Bandleader for Original Tonight Show
Music Icon Skitch Henderson Passes at 87
Newe Milford, CT—Skitch Henderson, the versatile Grammy-winning conductor who collaborated with such stars as Frank Sinatra and Bing Crosby before founding the New York Pops and becoming the bandleader of Steve Allen’s Tonight Show, died Tuesday. He was 87.
Henderson, who was born Lyle Russell Cedric Henderson, died of natural causes at his home in New Milford, Connecticut.
Henderson’s peripatetic career began in the 1930s when he moved from his native England to the United States, where he supported himself as a piano player at various rough-and-tumble roadhouses in Minnesota and Montana.
In 1937, using the ticket of a pianist whom he replaced on a tour with Mickey Rooney and Judy Garland when the original musician fell ill, Henderson moved to Los Angeles to pursue work in Hollywood.
He found work in the MGM music department and as a piano player for Bob Hope’s The Pepsodent Show. Through Hope, who became a friend, Henderson met many other major celebrities, including Crosby, who became an important mentor.
Henderson, who studied with Arthur Schoenberg, the renowned Austrian composer who immigrated to California and joined the faculty at UCLA, had such an uncanny ear and a knack for sketching out musical scores that he acquired the nickname “the sketch kid,” which Crosby modified to “Skitch.”
During World War II, Henderson became a pilot and flew for both the Royal Air Force and the United States Army Air Corps.
After the war, he became Frank Sinatra’s musical director and toured the country with various bands. He eventually settled in New York when Sinatra urged him to relocate to become musical director of Sinatra’s radio program, The Lucky Strike Show. He later performed the same role for The Philco Hour, with Crosby. When NBC expanded into television, Henderson became its musical director as well.

• **Dataset records**:
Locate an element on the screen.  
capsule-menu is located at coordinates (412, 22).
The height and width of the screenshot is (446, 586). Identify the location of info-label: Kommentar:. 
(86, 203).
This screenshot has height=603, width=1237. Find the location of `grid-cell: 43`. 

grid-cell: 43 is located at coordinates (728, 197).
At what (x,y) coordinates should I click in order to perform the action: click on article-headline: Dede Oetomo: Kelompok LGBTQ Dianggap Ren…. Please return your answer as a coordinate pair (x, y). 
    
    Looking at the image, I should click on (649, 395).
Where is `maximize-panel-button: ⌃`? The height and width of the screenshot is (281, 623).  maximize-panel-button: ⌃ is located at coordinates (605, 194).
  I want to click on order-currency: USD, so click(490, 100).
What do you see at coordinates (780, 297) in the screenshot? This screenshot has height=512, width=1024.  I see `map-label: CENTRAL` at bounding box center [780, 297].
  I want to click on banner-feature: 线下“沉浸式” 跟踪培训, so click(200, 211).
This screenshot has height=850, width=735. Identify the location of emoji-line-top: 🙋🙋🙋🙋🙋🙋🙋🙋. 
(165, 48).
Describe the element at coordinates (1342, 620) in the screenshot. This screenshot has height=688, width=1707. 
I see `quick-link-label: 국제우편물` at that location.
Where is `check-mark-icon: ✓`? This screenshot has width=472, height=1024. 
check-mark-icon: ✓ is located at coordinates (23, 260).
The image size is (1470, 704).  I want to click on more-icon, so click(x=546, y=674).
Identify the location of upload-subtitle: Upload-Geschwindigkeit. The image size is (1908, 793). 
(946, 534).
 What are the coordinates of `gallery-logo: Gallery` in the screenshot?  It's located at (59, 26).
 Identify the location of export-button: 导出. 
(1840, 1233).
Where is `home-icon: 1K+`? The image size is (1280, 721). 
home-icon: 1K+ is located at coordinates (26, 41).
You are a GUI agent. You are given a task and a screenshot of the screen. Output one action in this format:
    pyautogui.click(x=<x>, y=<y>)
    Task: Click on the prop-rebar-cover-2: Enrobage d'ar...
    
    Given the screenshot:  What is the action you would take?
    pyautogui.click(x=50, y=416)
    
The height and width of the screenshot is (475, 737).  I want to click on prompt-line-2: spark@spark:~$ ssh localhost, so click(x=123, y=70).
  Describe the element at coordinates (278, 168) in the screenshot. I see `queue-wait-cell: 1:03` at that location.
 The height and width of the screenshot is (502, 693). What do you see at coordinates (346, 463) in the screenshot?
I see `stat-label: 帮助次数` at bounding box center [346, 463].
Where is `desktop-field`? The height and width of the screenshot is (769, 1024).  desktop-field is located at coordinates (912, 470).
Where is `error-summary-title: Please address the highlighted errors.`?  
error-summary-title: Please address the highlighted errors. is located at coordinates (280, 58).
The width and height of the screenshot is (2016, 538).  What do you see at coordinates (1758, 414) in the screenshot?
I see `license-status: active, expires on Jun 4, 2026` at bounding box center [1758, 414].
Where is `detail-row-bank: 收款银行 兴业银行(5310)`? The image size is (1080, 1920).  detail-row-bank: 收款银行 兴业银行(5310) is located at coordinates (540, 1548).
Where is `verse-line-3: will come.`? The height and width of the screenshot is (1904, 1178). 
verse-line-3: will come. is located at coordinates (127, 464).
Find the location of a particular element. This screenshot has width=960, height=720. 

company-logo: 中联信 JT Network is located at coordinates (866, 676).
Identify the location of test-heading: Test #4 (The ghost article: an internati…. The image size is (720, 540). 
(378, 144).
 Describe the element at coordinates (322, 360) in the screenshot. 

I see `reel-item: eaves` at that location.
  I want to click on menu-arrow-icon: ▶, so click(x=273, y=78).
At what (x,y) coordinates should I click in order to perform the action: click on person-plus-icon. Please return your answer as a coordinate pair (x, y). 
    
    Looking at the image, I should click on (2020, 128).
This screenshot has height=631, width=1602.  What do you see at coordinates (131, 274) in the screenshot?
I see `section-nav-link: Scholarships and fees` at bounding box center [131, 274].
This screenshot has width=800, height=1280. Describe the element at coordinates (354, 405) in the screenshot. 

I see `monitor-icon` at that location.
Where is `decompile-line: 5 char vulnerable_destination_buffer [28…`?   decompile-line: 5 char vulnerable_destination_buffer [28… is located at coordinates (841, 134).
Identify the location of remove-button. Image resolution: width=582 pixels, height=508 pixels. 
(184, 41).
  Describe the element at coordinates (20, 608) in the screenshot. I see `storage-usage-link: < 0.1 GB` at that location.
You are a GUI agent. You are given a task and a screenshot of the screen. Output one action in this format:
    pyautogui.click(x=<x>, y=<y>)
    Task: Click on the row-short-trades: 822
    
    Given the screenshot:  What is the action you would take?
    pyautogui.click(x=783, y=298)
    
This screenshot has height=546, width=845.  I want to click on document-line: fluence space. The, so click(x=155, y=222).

• **To do**:
a - How would you summarize the Skitch Henderson obituary in two sentences?
b - Which lines of the records contain the word "will"? Copy each one in full.

• **Answers for the exercise**:
a - Skitch Henderson, the Grammy-winning conductor who worked with Frank Sinatra and Bing Crosby, founded the New York Pops and led the band on Steve Allen's Tonight Show, died of natural causes Tuesday at his home in New Milford, Connecticut, at 87. After moving from England to the United States in the 1930s, he played piano in roadhouses, worked in Hollywood, flew for the Royal Air Force and the United States Army Air Corps during World War II, and later served as musical director for Sinatra and NBC.

b -
Where is `verse-line-3: will come.`? The height and width of the screenshot is (1904, 1178). 
verse-line-3: will come. is located at coordinates (127, 464).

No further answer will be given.